Un drame d’amour

Patrimoine

Pierre Granier-Deferre est un bel artisan du cinéma. Avec La Veuve Couderc, adapté du roman éponyme de Simenon, il le prouvait une fois de plus en 1971, filmant le face-à-face de deux grands acteurs : Simone SIgnoret et Alain Delon.

« Personne ne comprend jamais » ,dit Jean Lavigne à la veuve Couderc dans une des dernières scènes du film. Dans le film de Pierrre Granier-Deferre, on a l’impression que les personnages ne peuvent échapper à leur destin, la solitude, le manque d’amour…

L’histoire  tirée d’un roman de Georges Simenon ? Jean Lavigne – le personnage a vraiment existé – vient de passer cinq années en prison pour meurtre. Désormais, il est libre et sans aucune attache. Il trouve refuge chez la veuve Couderc, dite Tati, une vieille paysanne qui vit dans une ferme et croisée dans un bus de campagne. Jean travaille pour elle et ils entretiennent une relation purement sexuelle. Cette vie calme et sans passion est troublée par la rencontre avec une jeune voisine très aguichante : Félicie…

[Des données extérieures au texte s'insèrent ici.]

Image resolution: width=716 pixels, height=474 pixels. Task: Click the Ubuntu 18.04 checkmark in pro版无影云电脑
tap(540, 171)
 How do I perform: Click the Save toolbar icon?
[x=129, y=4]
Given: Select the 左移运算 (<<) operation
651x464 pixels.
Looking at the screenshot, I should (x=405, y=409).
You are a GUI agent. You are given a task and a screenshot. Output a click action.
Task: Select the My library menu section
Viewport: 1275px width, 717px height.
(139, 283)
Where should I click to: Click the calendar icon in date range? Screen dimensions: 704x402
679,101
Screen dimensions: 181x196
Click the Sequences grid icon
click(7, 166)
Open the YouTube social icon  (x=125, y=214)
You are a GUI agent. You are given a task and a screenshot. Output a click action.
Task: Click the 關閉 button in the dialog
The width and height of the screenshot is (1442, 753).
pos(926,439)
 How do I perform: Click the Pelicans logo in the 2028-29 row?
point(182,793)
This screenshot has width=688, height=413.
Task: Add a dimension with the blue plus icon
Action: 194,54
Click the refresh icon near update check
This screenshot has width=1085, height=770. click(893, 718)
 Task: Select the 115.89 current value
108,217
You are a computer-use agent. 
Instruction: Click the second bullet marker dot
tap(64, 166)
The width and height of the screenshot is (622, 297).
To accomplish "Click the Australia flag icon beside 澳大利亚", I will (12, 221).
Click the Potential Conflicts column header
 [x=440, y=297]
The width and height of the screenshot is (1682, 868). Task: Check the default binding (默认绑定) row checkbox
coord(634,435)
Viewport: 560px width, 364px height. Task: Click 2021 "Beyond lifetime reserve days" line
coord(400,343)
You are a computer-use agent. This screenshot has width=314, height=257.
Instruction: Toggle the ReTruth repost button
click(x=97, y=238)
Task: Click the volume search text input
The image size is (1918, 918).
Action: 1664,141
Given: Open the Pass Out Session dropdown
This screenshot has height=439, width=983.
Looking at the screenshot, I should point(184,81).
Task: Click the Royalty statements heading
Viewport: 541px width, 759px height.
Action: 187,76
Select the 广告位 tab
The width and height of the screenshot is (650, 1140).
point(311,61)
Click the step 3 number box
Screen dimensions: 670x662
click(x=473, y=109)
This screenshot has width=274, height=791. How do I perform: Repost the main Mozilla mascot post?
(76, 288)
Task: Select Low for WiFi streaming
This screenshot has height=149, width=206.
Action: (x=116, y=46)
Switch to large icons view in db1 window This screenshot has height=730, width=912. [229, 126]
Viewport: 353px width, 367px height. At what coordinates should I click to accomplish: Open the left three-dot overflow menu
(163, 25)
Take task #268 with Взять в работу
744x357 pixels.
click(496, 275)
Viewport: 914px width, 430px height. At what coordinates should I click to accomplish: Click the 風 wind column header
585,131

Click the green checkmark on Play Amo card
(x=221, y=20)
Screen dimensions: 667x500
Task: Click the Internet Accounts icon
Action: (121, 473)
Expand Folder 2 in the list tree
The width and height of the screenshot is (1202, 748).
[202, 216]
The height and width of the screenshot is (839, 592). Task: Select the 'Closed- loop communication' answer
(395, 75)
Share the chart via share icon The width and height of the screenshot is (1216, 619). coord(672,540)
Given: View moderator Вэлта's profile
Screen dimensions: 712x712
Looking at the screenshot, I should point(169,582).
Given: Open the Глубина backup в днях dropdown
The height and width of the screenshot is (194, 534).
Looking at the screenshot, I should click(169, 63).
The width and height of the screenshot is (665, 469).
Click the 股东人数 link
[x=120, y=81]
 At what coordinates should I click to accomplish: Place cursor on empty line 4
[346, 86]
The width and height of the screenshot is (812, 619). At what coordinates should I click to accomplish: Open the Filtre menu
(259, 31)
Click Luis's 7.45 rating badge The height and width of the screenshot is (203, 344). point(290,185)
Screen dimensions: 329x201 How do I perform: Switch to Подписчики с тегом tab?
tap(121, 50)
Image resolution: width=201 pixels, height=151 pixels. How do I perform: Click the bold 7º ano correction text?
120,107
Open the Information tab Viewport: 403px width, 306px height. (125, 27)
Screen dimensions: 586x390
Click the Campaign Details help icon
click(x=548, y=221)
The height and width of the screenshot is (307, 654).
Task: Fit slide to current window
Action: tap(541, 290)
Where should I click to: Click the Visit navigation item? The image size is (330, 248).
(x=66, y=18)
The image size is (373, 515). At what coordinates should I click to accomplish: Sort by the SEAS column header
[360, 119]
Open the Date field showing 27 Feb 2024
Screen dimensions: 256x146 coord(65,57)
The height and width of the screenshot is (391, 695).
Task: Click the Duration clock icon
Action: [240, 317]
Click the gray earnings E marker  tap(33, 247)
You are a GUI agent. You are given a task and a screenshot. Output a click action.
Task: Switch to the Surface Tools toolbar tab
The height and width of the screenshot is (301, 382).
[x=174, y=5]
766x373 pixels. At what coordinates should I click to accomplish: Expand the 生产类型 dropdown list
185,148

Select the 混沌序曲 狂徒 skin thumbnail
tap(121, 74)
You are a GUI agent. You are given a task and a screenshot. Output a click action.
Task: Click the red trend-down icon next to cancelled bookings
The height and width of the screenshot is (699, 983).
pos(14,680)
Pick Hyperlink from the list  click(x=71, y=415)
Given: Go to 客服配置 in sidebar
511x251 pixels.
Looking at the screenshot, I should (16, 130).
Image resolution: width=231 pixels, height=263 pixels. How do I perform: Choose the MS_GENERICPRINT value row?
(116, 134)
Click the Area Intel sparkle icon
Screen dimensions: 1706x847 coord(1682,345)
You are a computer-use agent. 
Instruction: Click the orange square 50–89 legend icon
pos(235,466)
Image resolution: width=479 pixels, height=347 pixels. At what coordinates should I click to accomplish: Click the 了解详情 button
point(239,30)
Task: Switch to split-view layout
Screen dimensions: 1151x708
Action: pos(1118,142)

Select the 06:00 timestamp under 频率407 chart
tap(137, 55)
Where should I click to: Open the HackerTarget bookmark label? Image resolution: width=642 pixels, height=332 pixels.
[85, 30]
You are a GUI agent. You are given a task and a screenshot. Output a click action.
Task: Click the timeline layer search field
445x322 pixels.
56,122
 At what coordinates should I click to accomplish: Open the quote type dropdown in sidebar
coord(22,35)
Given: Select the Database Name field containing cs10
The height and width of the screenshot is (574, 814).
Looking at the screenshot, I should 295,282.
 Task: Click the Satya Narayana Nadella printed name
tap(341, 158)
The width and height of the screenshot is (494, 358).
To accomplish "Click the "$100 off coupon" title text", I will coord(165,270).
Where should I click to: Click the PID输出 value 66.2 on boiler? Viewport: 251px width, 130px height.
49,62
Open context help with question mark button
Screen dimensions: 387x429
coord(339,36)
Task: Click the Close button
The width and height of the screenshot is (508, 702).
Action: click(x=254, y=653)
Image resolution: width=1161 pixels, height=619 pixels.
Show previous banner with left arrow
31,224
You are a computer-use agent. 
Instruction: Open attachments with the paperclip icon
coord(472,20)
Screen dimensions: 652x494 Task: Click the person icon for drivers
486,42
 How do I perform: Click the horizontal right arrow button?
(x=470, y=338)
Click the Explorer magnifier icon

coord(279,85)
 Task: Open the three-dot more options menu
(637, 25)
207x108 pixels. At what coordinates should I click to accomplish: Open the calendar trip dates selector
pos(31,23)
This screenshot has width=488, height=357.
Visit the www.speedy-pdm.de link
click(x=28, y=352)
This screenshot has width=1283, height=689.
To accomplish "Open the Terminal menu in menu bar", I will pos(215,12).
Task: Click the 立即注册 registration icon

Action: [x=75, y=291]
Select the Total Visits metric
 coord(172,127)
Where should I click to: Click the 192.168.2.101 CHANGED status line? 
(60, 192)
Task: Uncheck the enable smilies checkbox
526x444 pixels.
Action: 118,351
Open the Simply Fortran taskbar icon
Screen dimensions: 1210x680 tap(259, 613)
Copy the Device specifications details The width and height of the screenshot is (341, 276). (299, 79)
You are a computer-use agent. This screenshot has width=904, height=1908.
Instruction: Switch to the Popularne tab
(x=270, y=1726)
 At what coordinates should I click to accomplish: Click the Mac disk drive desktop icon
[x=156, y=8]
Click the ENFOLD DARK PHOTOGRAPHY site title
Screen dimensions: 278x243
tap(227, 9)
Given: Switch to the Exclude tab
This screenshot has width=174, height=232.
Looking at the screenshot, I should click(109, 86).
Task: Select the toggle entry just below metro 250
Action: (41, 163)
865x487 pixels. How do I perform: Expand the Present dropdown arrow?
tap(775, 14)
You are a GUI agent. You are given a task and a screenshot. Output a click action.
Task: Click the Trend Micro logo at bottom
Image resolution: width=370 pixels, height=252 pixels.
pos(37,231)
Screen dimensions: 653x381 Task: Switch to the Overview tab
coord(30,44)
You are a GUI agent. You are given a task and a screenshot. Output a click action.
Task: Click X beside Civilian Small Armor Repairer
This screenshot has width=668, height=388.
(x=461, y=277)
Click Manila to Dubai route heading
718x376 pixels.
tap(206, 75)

C’est en tournant avec elle et Jean Gabin dans Le Chat que Pierrre Granier-Deferre avait senti qu’il tenait l’interprète de ce nouveau film, l’adaptation d’un roman dont il rêvait depuis longtemps. « Simone Si gnoret est une immense actrice avec une étonnante dimension humaine. De plus, elle est femme, femme comme je l’entends. Elle est coquette dans le bon sens du terme. Elle est drôle et passionnée » expliquait alors le réalisateur,

Dans La Veuve Couderc, Simone Signoret est exceptionnelle de justesse dans le rôle de cette femme qui vit seule, dans une atmosphère familiale délétère. Quand surgit dans sa vie  ce réprouvé, son personnage sent instinctivement que c’est sa dernière chance pour redonner un sens à une existence morne et sans horizon.

Deux ans avant de la retrouver dans Les Granges brûlées, Alain Delon est lui-aussi parfait de justesse face à Simone Signoret dans ce ballet amoureux où le rapport de séduction est aussi construit sur des relations non dénuées de cruauté, d’autant plus que Lavigne ne cache pas à cette femme mûre ses relations avec la jeune voisine, fasciné qu’il est par la jeunesse de cette jeune fille-mère. On découvre aussi dans l’histoire quelques seconds rôles forts, comme celui de Désiré, le beau-frère, qui permet de retrouver Boby Lapointe qui nous quittera un an plus tard dans la peau d’un paysan borné.

Jouant parfaitement sur cette atmosphère rurale confinée – une écluse, deux vieilles maisons et un horizon borné par les commérages – Pierrre Granier-Deferre parvient à faire ressentir le poids de cette vie dans une campagne perdue au bout de nulle part où les vieilles haines familiales s’expriment à fleur des -rares – mots. Tout comme il recrée parfaitement le climat politique des années 30, avec la montée des Ligues, le racisme qui s’exprime ouvertement (l’inscription antisémite sur le mur de l’église du bled voisin)…

Avec la scène de l’assaut final, où le cinéaste alterne les plans serrés sur la police, leurs armes et les plans larges qui montrent le calme apparent de cette campagne avant le déluge de feu, le cinéaste clôt magnifiquement ce drame rural, devenu un classique du ciné français des années 70.